» Exercise
Exactly as written, print the lines from the top of the listing through the line containing "Task: Focus the Bestehensgrenze input field"; include no pictures.

» Data to examine
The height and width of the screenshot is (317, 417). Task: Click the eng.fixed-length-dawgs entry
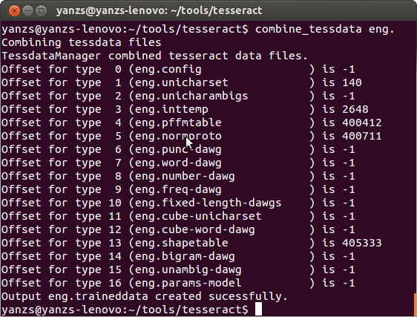pos(209,203)
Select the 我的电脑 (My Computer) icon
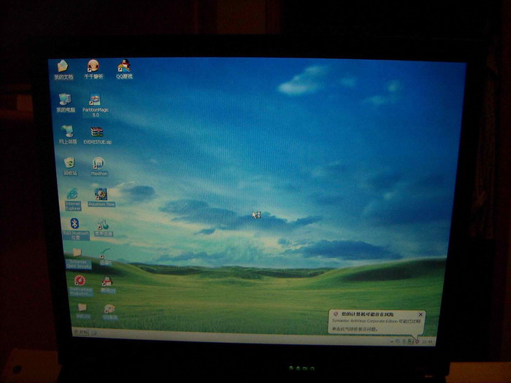This screenshot has width=511, height=383. (x=66, y=100)
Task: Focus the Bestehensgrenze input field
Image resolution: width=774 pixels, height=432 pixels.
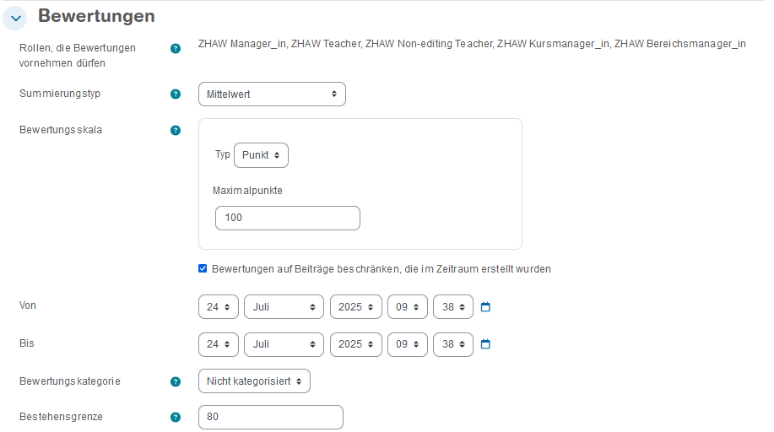Action: 270,417
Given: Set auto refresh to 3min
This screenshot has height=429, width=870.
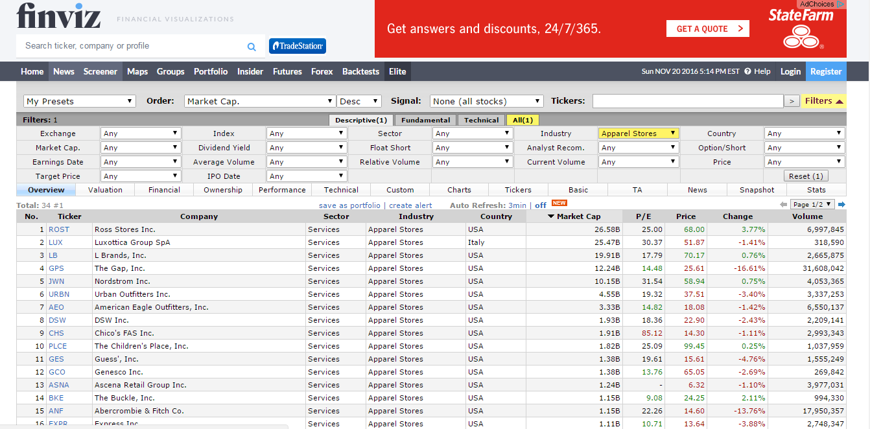Looking at the screenshot, I should coord(517,205).
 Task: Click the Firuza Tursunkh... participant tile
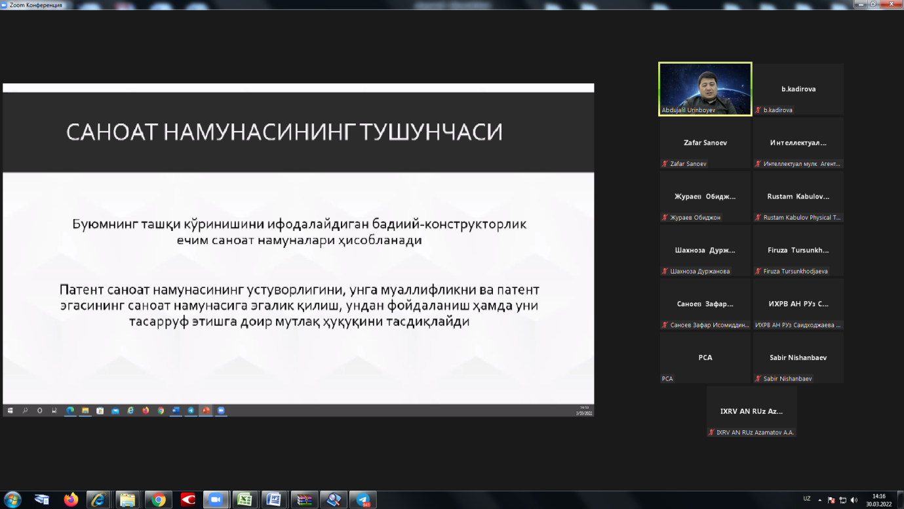798,251
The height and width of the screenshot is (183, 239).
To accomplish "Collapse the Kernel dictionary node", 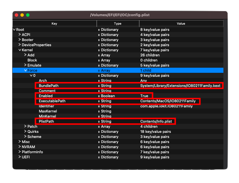I will [x=20, y=50].
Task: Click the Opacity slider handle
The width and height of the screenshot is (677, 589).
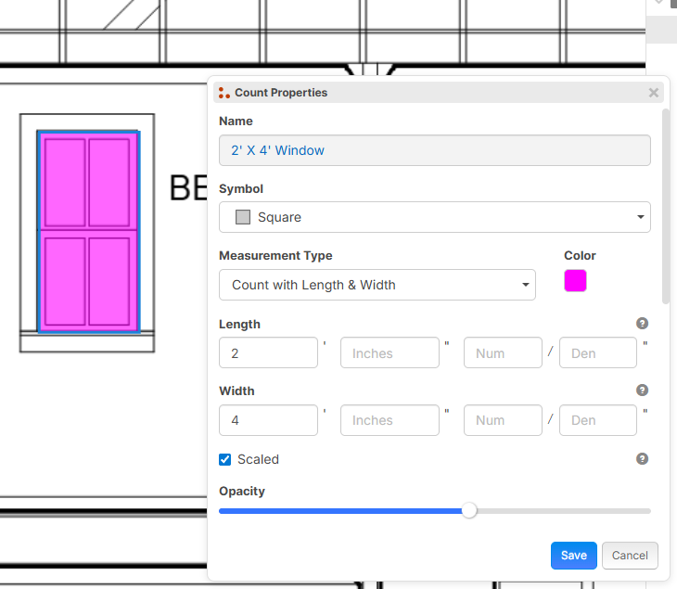Action: (x=469, y=510)
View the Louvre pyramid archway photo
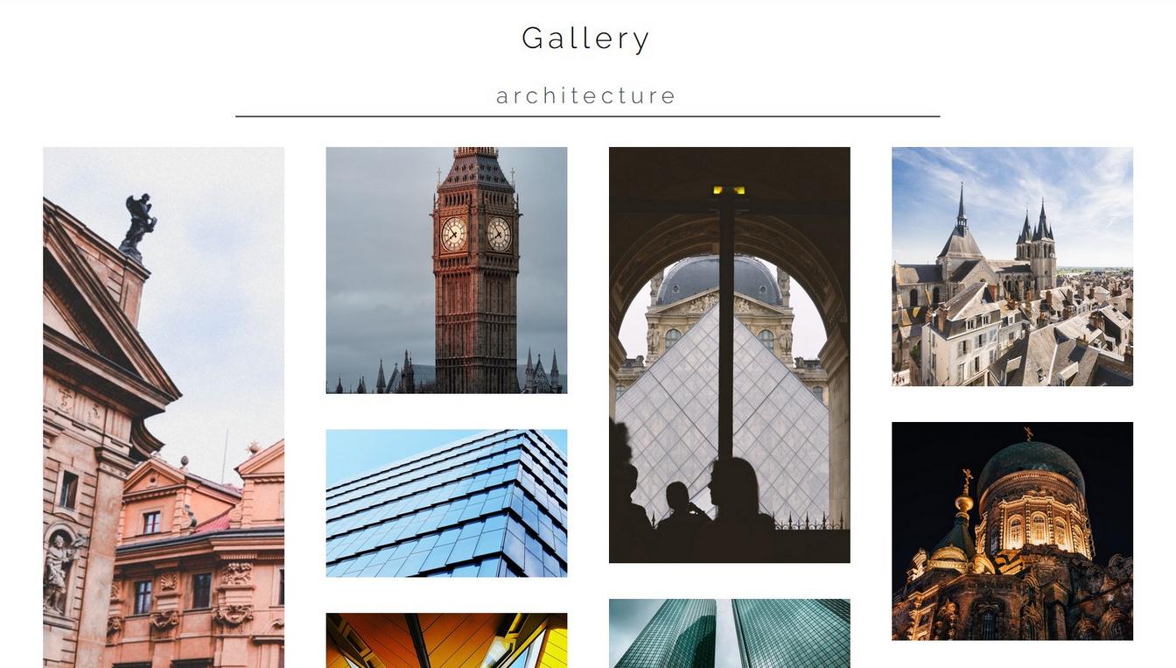Screen dimensions: 1176x668 tap(729, 355)
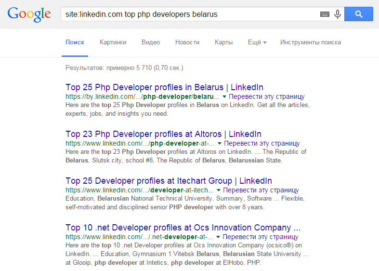Open the Карты tab
This screenshot has height=271, width=379.
(224, 42)
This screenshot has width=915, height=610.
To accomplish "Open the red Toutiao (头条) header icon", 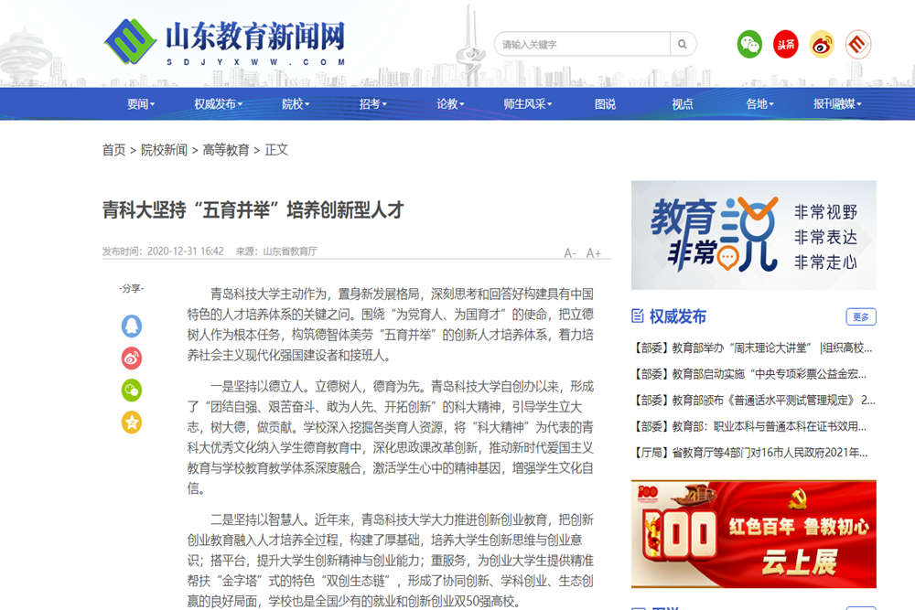I will (785, 44).
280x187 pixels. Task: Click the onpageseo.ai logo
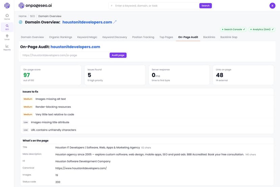(35, 5)
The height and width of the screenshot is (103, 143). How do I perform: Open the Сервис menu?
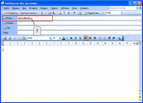click(54, 8)
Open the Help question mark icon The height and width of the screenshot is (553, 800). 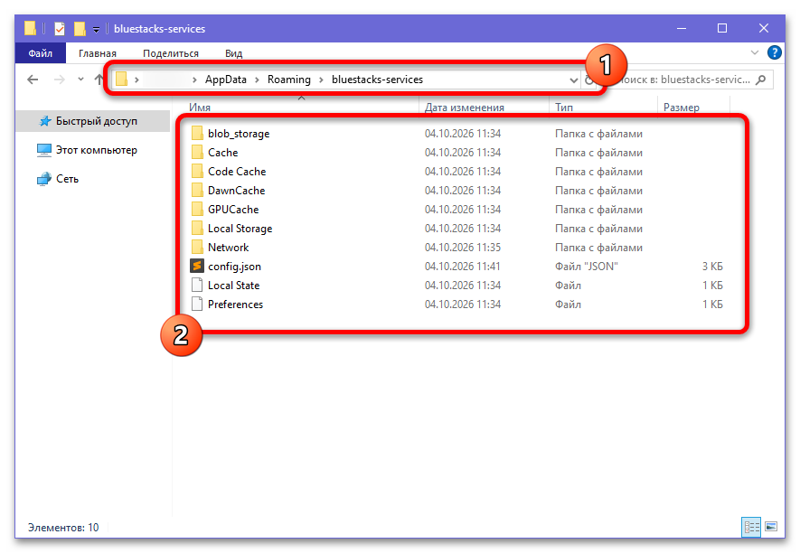774,52
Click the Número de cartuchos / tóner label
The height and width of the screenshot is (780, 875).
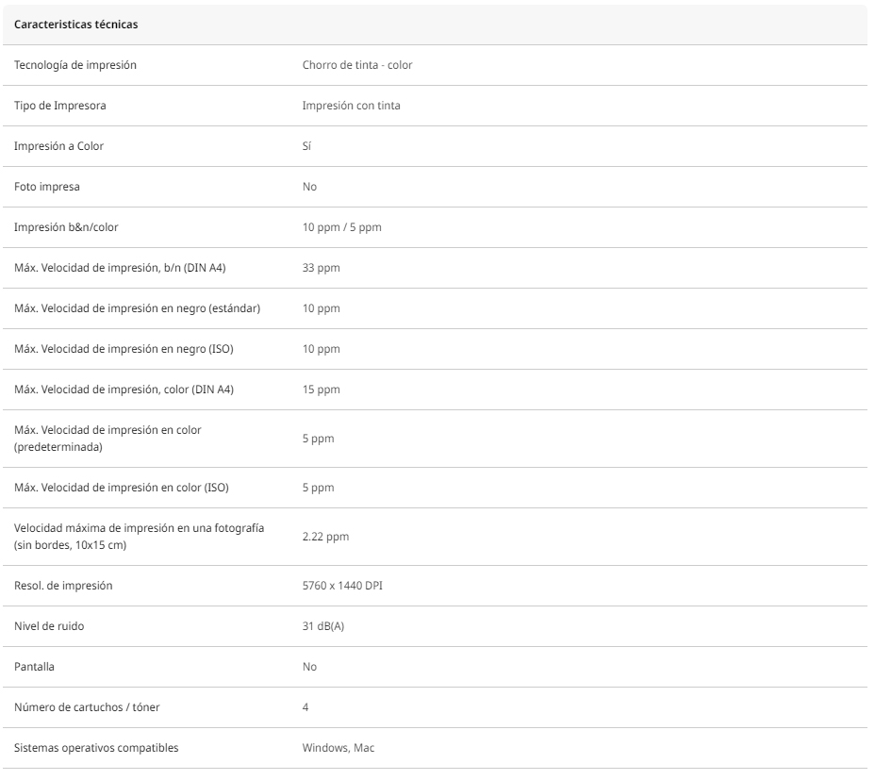(x=87, y=707)
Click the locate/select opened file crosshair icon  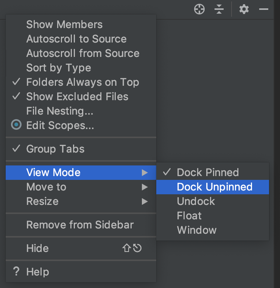point(199,9)
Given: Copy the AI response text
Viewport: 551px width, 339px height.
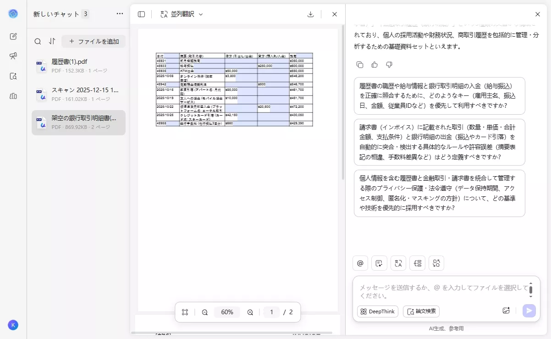Looking at the screenshot, I should tap(360, 64).
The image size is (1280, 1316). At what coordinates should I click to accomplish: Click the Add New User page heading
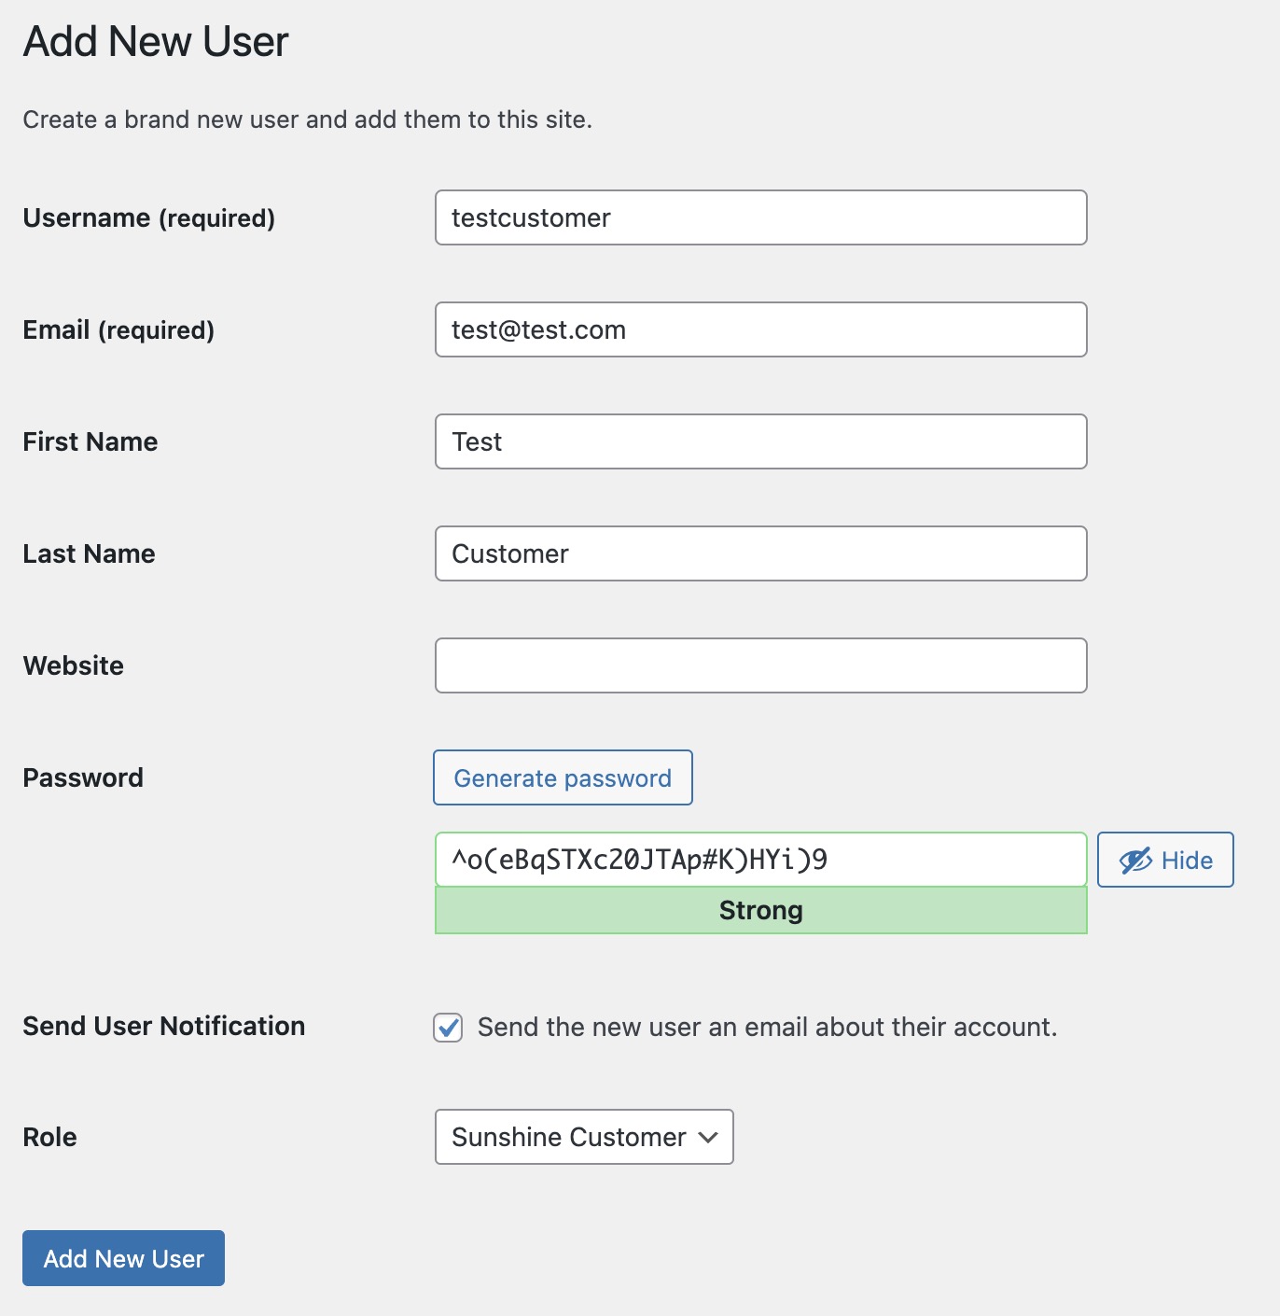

» Solution for this exercise
The height and width of the screenshot is (317, 417). Task: Click the eng.fixed-length-dawgs entry
pos(209,203)
Select the 我的电脑 (My Computer) icon
This screenshot has width=511, height=383. (x=66, y=100)
Task: Focus the Bestehensgrenze input field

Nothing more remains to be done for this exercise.